Todo el mundo habla de Ángela Ponce, de si merece o no merece el título de Miss España y, por lo tanto, si debería estar en el certamen de Miss Universo.

El centro de la polémica es si debería representar a España una Miss transexual y todo el mundo se pregunta ¿de verdad Ángela es la mujer más guapa de España?

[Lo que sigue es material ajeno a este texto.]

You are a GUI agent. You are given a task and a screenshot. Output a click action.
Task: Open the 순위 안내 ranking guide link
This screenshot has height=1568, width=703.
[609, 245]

Pero más allá del debate sobre su cambio de género, nosotras nos preguntamos ¿por qué existen los concursos de belleza? y ¿para qué sirven? Porque cuando yo era pequeña, todos en mi casa nos poníamos a ver la gala de Miss España y opinábamos libremente sobre las mujeres que allí desfilaban; “uy, que nariz tiene esa” “que fea es la de esa comunidad autónoma” “jajajaja que tía más inculta”. Y miles de niñas cómo yo, han crecido criticando a otras mujeres, creando una vocecita interior que les decía (y casi obligaba) a ser tan perfecta cómo una Miss para que el resto las aceptara sin reírse y, lo que para mí es peor, a sentir que el resto de mujeres eran nuestras rivales.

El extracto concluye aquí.